Aga Aga Algorithms

A lot of medicine is governed by algorithms: diagnosis pathways, management algorithms, treatment guidelines, etc. They help provide a framework to guide clinical decision making and uphold a standard of care for all our patients. While their utility cannot be argued against, the individual patient or disease condition may or may not respond accordingly to whatever treatment is initiated. It is in these variations that I find the most excitement and intellectual stimulation.

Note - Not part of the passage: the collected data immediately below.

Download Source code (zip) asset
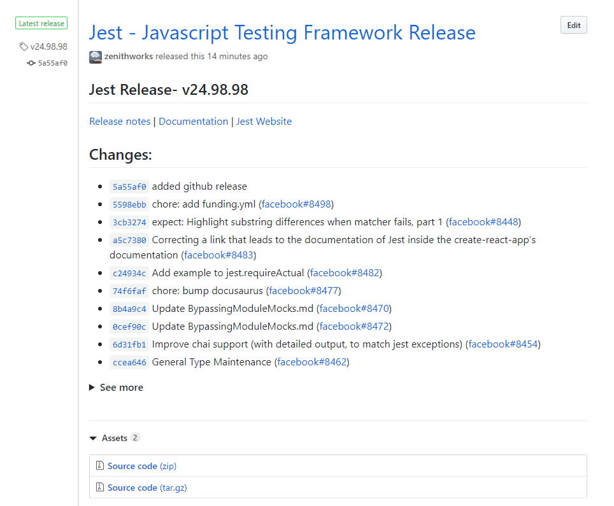 pos(132,465)
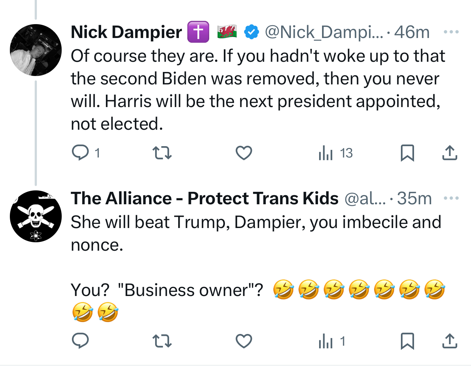This screenshot has width=471, height=372.
Task: Share The Alliance's tweet
Action: pyautogui.click(x=449, y=341)
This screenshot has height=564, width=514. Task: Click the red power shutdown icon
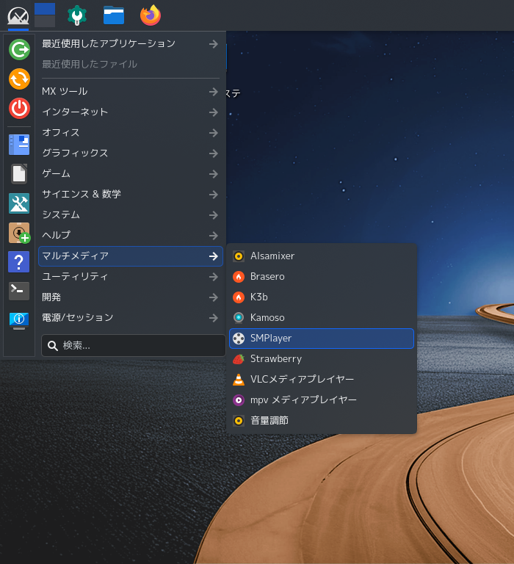19,108
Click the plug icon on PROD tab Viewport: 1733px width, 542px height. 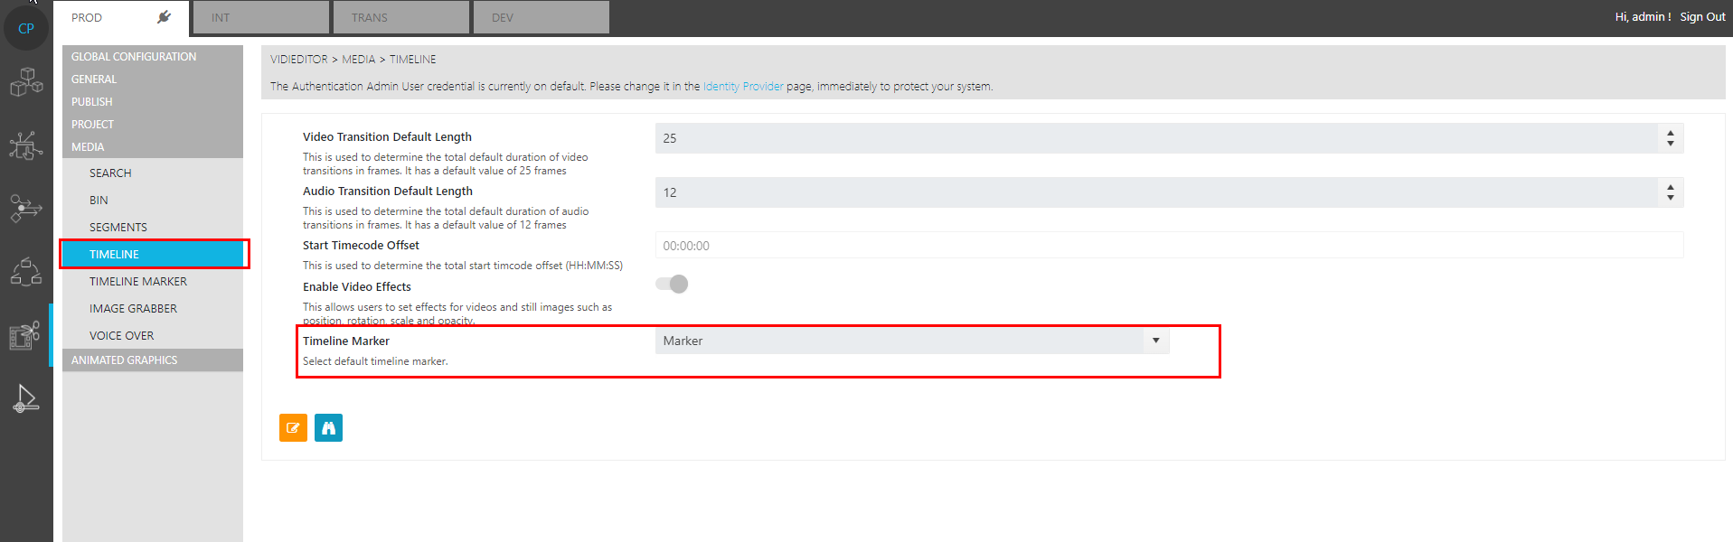[164, 17]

That same kind of stimulation that draws me to cooking. I fully admit that I when I cook, I rarely follow specific recipes. I hardly ever measure anything. I get an overall gestalt for a dish and improvise from there. From the times I’ve cooked with my mom, I’ve learned to stop asking how much of something gets added because the answer tends to be “as much as you need.” This method seems like a far cry from most Western-style cooking where everything is carefully measured out. I feel like this video of Gordon Ramsay’s introduction to the concept of “aga aga” in Malaysia highlights that point.

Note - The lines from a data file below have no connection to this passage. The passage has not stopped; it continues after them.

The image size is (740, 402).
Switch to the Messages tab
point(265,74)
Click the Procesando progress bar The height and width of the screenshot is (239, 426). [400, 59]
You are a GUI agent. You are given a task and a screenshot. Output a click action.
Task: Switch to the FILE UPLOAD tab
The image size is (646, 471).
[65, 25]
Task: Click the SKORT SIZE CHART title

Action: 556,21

“Aga aga” described as “up to you” or “any amount” might seem daunting at first but is a lot of fun. When Sarah and I were at Johnson and Wales for culinary school, we found ourselves constantly tasting and seasoning dishes as we went. I feel like cooking this way really helps develop an understanding for spices, flavors, and ingredients. So for this next recipe, I’m not providing any measurement because curry tends to change in India from region to region, street to street, and household to household. Aga aga to your heart’s delight and find the variation that works for you.

Tikka Masala


  • Chicken thighs* (optional)
  • Onion
  • Ginger
  • Garlic
  • Cardamom
  • Coriander
  • Tumeric
  • Cumin
  • Cayenne
  • Plain yogurt
  • Tomato puree (start with canned tomatoes and run them in the food processor)
  • Butter/ghee
  • Heavy cream
  • Salt
  • Lemon

If using chicken, combine cardamom, coriander, tumeric, cumin, salt, and a little bit of cayenne with the juice of half a lemon and some plain yogurt. Mix it well in a bowl and marinate your chicken thighs in the mixture and let sit in the refrigerator for 2-3 hours. Run your ginger, garlic, and onion in a food processor until you get to the consistency you want. In a large pan with a lid, add butter and turn to high heat. Take your marinated chicken thighs and sear them in the butter until they have a nice golden brown coating and set aside. Add a bit more butter and cardamom, coriander, tumeric, cumin and toast the spices for a few minutes before adding in the onion, ginger, and garlic mixture.Your kitchen should be smelling exquisite by this point. Saute the onion, ginger, and garlic with the spices until nicely caramelized and stir in the tomato puree, making sure you incorporate all the aromatics nicely. Add the chicken thighs to the pan and put the lid on. Let simmer at medium-low heat for 30-45 minutes.Stir in a bit of heavy cream to achieve the final classic orange color of the tikka masala. Serve on basmati rice and garnish with some chopped cilantro.


*Your other option is to skip the chicken completely and add chickpeas instead (no need to marinate) if you want to keep it vegetarian-friendly.